Algernon.
Didn’t it go off all right, old boy? You don’t mean to say
Gwendolen refused you? I know it is a way she has. She is always refusing
people. I think it is most ill-natured of her.
Jack.
Oh, Gwendolen is as right as a trivet.
As far as she is concerned, we
are engaged. Her mother is perfectly unbearable. Never met such a Gorgon
. . . I don’t really know what a Gorgon is like, but I am quite sure that Lady
Bracknell is one.
In any case, she is a monster, without being a myth, which
is rather unfair . . . I beg your pardon, Algy, I suppose I shouldn’t talk about
your own aunt in that way before you.
Algernon.
My dear boy, I love hearing my relations abused.

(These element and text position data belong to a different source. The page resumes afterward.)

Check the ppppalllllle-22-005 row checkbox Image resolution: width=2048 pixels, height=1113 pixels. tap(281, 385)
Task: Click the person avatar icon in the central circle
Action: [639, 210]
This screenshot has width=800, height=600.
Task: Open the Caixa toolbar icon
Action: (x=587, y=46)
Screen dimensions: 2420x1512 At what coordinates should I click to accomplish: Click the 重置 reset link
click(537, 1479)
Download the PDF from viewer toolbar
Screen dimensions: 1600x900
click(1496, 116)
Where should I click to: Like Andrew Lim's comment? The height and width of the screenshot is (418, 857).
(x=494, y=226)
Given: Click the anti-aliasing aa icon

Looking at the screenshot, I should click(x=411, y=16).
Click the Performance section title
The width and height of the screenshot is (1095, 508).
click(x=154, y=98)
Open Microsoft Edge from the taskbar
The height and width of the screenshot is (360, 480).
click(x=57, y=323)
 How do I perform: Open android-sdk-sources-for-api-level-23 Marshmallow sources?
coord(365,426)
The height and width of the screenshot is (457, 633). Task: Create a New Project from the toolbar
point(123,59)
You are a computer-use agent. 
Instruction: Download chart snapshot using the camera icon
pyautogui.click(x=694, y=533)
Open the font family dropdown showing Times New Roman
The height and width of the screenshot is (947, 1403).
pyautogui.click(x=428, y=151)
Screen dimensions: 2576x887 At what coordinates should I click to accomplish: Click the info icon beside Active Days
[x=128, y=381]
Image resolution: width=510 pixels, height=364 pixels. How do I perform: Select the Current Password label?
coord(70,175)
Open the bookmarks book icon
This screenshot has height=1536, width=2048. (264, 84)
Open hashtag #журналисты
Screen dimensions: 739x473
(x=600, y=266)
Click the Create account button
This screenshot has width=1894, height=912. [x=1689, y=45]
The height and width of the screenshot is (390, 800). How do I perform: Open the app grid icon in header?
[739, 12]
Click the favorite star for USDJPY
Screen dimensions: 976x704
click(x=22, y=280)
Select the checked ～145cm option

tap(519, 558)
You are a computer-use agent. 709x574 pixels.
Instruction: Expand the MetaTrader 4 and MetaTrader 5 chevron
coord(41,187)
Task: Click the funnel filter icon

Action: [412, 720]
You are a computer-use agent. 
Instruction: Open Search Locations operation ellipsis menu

It is the only
thing that makes me put up with them at all. Relations are simply a tedious
pack of people, who haven’t got the remotest knowledge of how to live, nor
the smallest instinct about when to die.
Jack.
Oh, that is nonsense!
Algernon.
It isn’t!
Jack.
Well, I won’t argue about the matter. You always want to
argue about
things.
Algernon.
That is exactly what things were originally made for.
Jack.
Upon my word, if I thought that, I’d shoot myself . . . [A pause.] You
don’t think there is any chance of Gwendolen
becoming like her mother in
about a hundred and fifty years, do you, Algy?